» QUELLAUSZUG
Miscanthus x giganteus, auch einfach Miscanthus, Riesen-Chinaschilf oder Elefantengras genannt, ist eine Pflanze aus der Familie der Poaceae (Süßgräser) und gesellt sich damit zu unseren bekannten Getreidearten. Während das normale Chinaschilf eine beliebte Zierpflanze in Gärten ist, hat sich das Riesen-Chinaschilf in den letzten Jahrzehnten zu einer bedeutenden Nutzpflanze für diverse Branchen entwickelt.

Entstanden ist der uns als Rohstoff bekannte Miscanthus aus einer zufälligen Kreuzung zweier Miscanthusarten, die in der natürlichen Flora Japans vorkommen. Nach der Entdeckung kam er in den 30er-Jahren nach Europa und zunächst als Zierpflanze auch nach Deutschland. Die Nutzung als Rohstoff begann hier zu Lande erst in den 80er-Jahren.

Bei guten Bedingungen kann die Pflanze bis zu vier Meter hoch werden und weist Halme mit einem Durchmesser bis zu zwei Zentimeter auf. Das macht sie standfest und ertragssicher. Dabei wächst Miscanthus extrem schnell, was einer der größten Vorteile dieser Pflanze darstellt. Bei idealen Bedingungen können es bis zu fünf Zentimeter Wachstum pro Tag sein.

Anbau

Der erste große Vorteil im Anbau des ursprünglich aus Japan stammenden Miscanthus ist, dass er auch in Deutschland ohne Probleme angebaut werden kann und damit einen regionalen Rohstoff liefert.

Er kann auch auf vergleichsweise schlechten Böden zufriedenstellende Erträge bringen, die als Dauerkultur über 20 Jahre lang genutzt werden können. Dabei bleibt die Menge des Ertrages über Jahre hinweg konstant. Je nach Standort können damit jährlich 15 bis 25 Tonnen Trockenmasse pro Hektar geerntet werden, was 30 Tonnen gebundenem CO2 entspricht. Durch die dauerhafte Nutzung und Bedeckung des Bodens und die hohe Resistenz von Miscanthus gegen Schädlinge und Krankheiten, sind Bodenbearbeitung und Pestizide in den meisten Fällen nicht oder nur selten nötig.

» DATENAUSZUG

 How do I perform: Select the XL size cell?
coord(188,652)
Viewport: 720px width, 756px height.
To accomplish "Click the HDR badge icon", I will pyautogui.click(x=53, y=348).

» AUFGABE 1
Fassen Sie den Absatz des Quellauszugs, der mit „Er kann auch auf vergleichsweise schlechten Böden“ beginnt, als kurze Stichpunktliste zusammen. Seine wesentlichen Angaben müssen erhalten bleiben.
» AUFGABE 2
Entscheiden Sie für jede Aussage, ob sie mit dem Quellauszug übereinstimmt, und belegen Sie Ihr Ja oder Nein mit einem wörtlichen Zitat. (a) Miscanthus kam zunächst als Nutzpflanze nach Deutschland. (b) Die Halme können einen Durchmesser von bis zu zwei Zentimetern erreichen. (c) In Deutschland wird Miscanthus seit den 30er-Jahren als Rohstoff genutzt.
» AUFGABE 3
Schreiben Sie aus dem Quellauszug wortgetreu die Stelle von „Entstanden ist der“ bis „regionalen Rohstoff liefert.“ heraus.

» ANTWORTFELD 1
- Zufriedenstellende Erträge auch auf vergleichsweise schlechten Böden
- Nutzung als Dauerkultur über 20 Jahre lang, mit über Jahre hinweg konstantem Ertrag
- Je nach Standort jährlich 15 bis 25 Tonnen Trockenmasse pro Hektar, was 30 Tonnen gebundenem CO2 entspricht
- Bodenbearbeitung und Pestizide meist nicht oder nur selten nötig, da der Boden dauerhaft genutzt und bedeckt ist und Miscanthus sehr resistent gegen Schädlinge und Krankheiten ist

» ANTWORTFELD 2
(a) Nein: „zunächst als Zierpflanze auch nach Deutschland“
(b) Ja: „Halme mit einem Durchmesser bis zu zwei Zentimeter“
(c) Nein: „Die Nutzung als Rohstoff begann hier zu Lande erst in den 80er-Jahren.“

» ANTWORTFELD 3
Entstanden ist der uns als Rohstoff bekannte Miscanthus aus einer zufälligen Kreuzung zweier Miscanthusarten, die in der natürlichen Flora Japans vorkommen. Nach der Entdeckung kam er in den 30er-Jahren nach Europa und zunächst als Zierpflanze auch nach Deutschland. Die Nutzung als Rohstoff begann hier zu Lande erst in den 80er-Jahren.

Bei guten Bedingungen kann die Pflanze bis zu vier Meter hoch werden und weist Halme mit einem Durchmesser bis zu zwei Zentimeter auf. Das macht sie standfest und ertragssicher. Dabei wächst Miscanthus extrem schnell, was einer der größten Vorteile dieser Pflanze darstellt. Bei idealen Bedingungen können es bis zu fünf Zentimeter Wachstum pro Tag sein.

Anbau

Der erste große Vorteil im Anbau des ursprünglich aus Japan stammenden Miscanthus ist, dass er auch in Deutschland ohne Probleme angebaut werden kann und damit einen regionalen Rohstoff liefert.